§ Excerpt provided:

The cast of this film is something special. All of them. Melinda Dillon as the mom is perfection, and I think overlooked for the overall success of the film. Darren McGavin is literally every dad at Christmas, ever. Randy is the space cadet sibling and is perfectly executed by Ian Petrella. Tedde Moore must have a had a blast with so many dream sequences. Zack Ward as Scut Farkus is every kid’s memory of a bully. And Peter Billingsley would have been nominated for an Academy Award if that performance happened today. Brilliant! Casting note: The kid with goggles in the department store? It’s a dude. You know you wonder every time you watch this. So if you made it this far, there’s at least one thing you can take away and tuck in that back pocket. But here’s what I can’t say; if any of them had been played by someone else I’m not sure it would change the outcome of today. I love them, they are perfect, but it’s not the cast causing $200 eBay auctions for The Old Man Funko Pops.


So here we are, no winner yet to be found. Where is that true catalyst that brought A Christmas Story from a 4-week forgotten run in theaters in 1983 to running 24-hours a day each year? To me, the answer became clearer the further I dove into this. It had to be director, Bob Clark.


Bob Clark on the set of "A Christmas Story."

§ Stored data:
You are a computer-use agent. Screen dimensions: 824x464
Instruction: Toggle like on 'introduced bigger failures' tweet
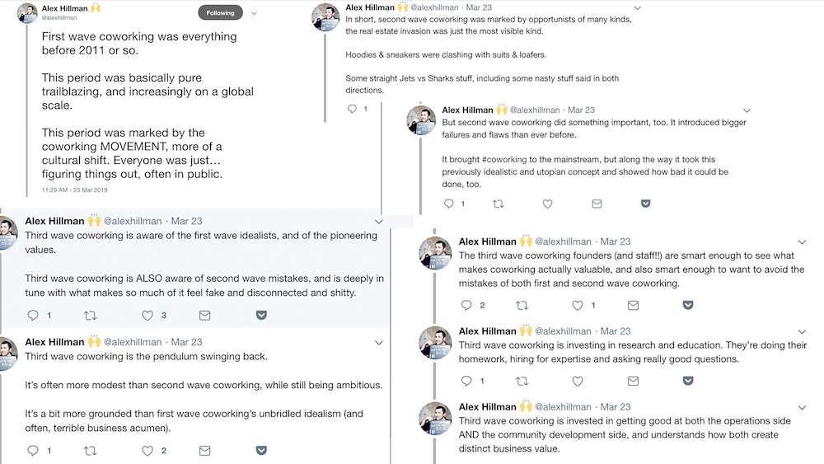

§ Work instructions:
- 1) Do these statements agree with the excerpt about A Christmas Story? (a) Ian Petrella plays Randy. (b) The film ran in theaters for four weeks in 1983. (c) The writer sees the cast as the cause of the film's lasting popularity. Answer yes or no for each, quoting the deciding words.
- 2) Which actors does the excerpt about A Christmas Story name?
- 3) In the excerpt about A Christmas Story, whom does the writer name as the true catalyst behind the film's rise?

§ Solutions:
- 1)
(a) Yes: "Randy is the space cadet sibling and is perfectly executed by Ian Petrella."
(b) Yes: "a 4-week forgotten run in theaters in 1983"
(c) No: "it’s not the cast causing $200 eBay auctions for The Old Man Funko Pops"

- 2) Melinda Dillon, Darren McGavin, Ian Petrella, Tedde Moore, Zack Ward and Peter Billingsley

- 3) The director, Bob Clark.